GOAL OF THE EXERCISE: Repeat, word for word, every line from the line holding "Open notice 1181 폭탄테러 관련 신변안전 유의" through the final line of the entries below. Skip all pictures.

DATA SUPPLIED:
+ + +

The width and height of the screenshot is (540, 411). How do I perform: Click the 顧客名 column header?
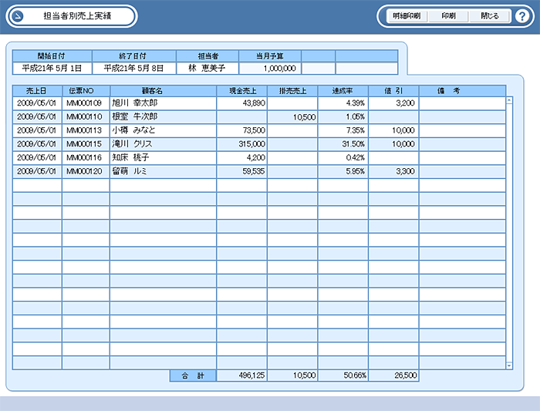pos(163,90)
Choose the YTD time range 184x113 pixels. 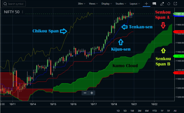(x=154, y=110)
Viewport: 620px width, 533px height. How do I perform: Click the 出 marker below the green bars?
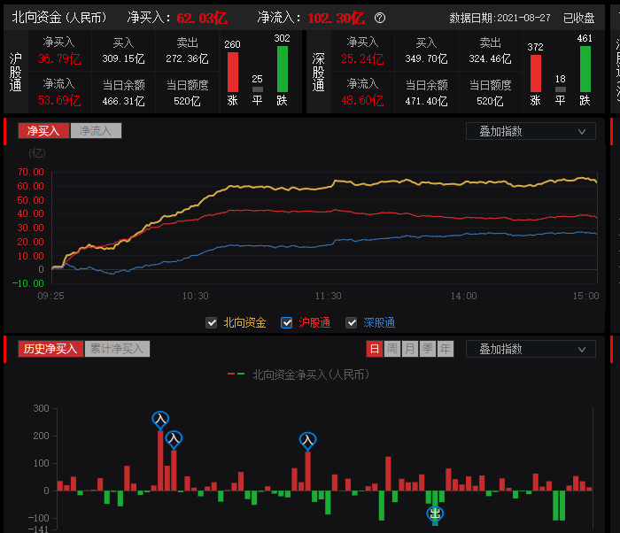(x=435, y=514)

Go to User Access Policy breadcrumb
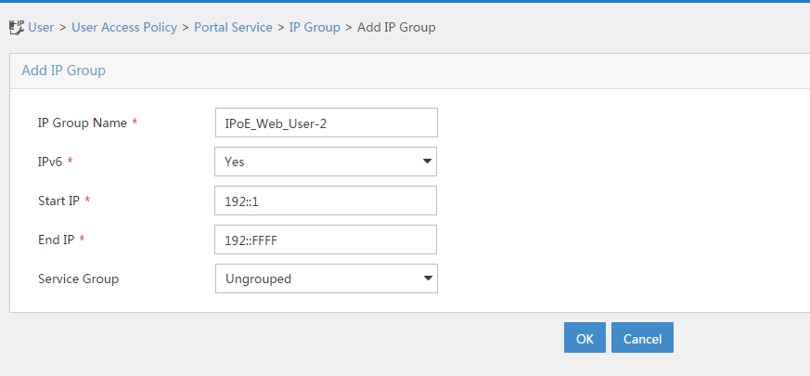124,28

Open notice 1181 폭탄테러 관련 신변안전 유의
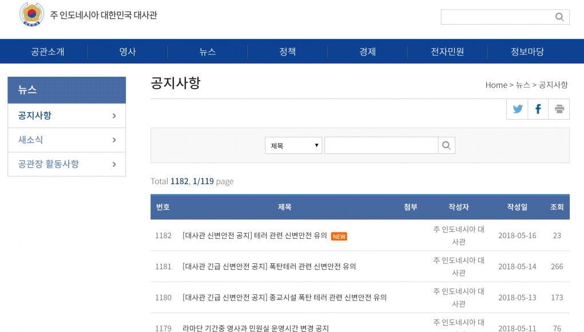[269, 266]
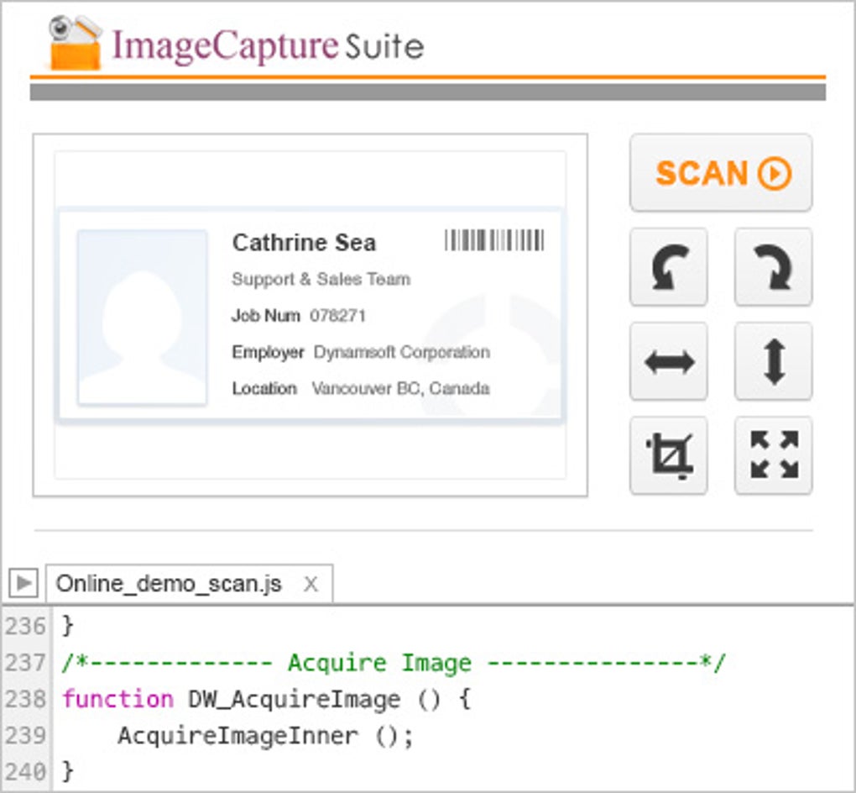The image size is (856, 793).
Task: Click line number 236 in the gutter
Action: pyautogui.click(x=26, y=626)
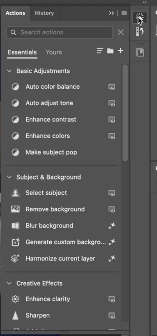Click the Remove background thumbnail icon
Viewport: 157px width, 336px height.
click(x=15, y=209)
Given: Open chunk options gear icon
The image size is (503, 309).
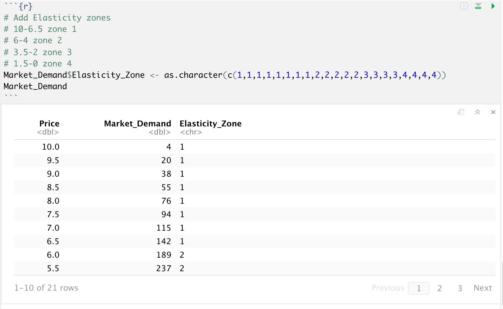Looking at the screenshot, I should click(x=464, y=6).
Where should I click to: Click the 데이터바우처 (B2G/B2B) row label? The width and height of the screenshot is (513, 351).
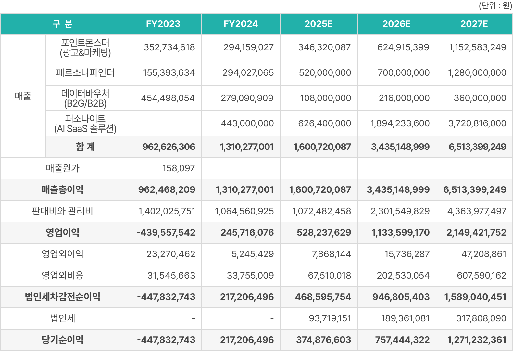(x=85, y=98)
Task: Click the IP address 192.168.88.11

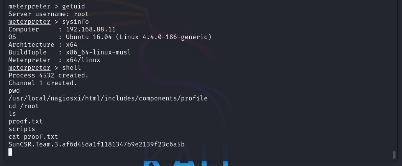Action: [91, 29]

+ + +

FINISHED TASK:
Open notice 1181 폭탄테러 관련 신변안전 유의
[269, 266]
The image size is (856, 793).
Task: Click line number 236 in the gutter
Action: pyautogui.click(x=26, y=626)
Click the Remove background thumbnail icon
Viewport: 157px width, 336px height.
click(x=15, y=209)
Given: Open chunk options gear icon
The image size is (503, 309).
Looking at the screenshot, I should click(x=464, y=6).
Where should I click to: Click the 데이터바우처 (B2G/B2B) row label? The width and height of the screenshot is (513, 351).
(x=85, y=98)
Task: Click the IP address 192.168.88.11

Action: [91, 29]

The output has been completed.